Problem requirements
Every line that contains the word "Privatsphäre" should be copied from the records below.

*** Block opens ***

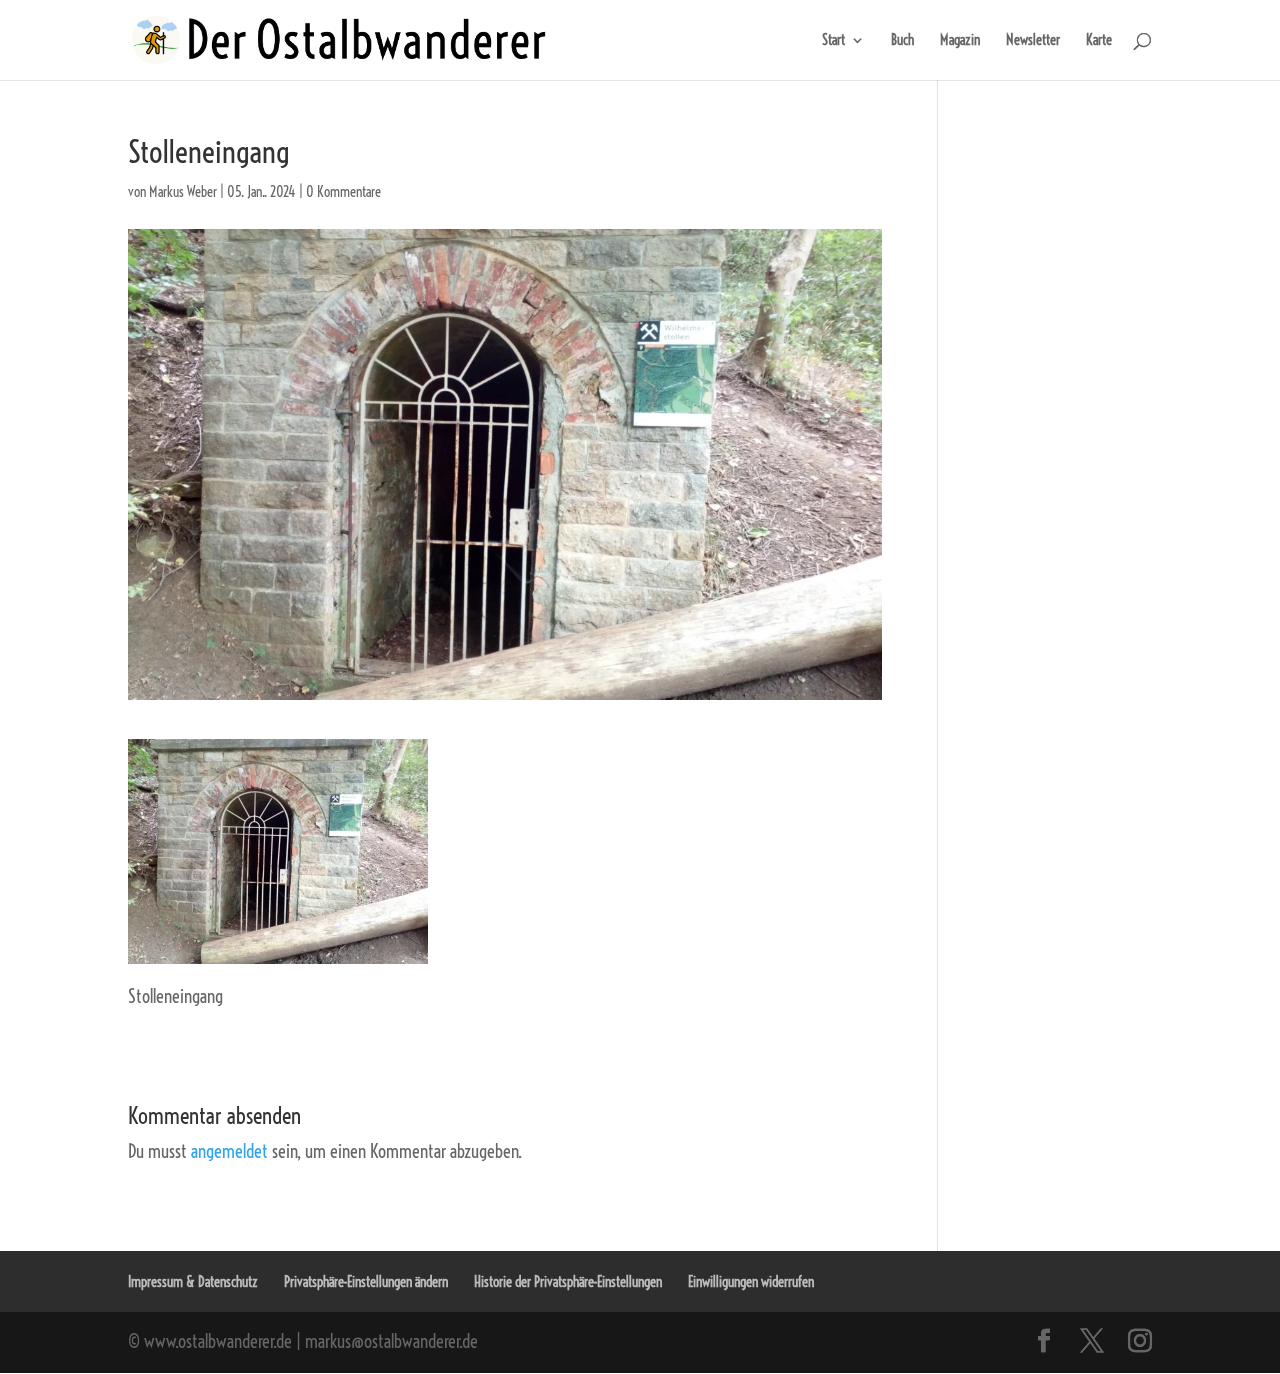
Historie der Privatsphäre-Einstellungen (568, 1282)
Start (833, 41)
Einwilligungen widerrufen (751, 1282)
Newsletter (1033, 41)
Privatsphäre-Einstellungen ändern (366, 1282)
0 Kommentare (343, 192)
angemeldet (229, 1151)
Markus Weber (183, 192)
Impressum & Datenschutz (193, 1282)
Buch (902, 41)
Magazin (960, 41)
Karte (1099, 41)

*** Block closes ***

Result of the exercise
Historie der Privatsphäre-Einstellungen (568, 1282)
Privatsphäre-Einstellungen ändern (366, 1282)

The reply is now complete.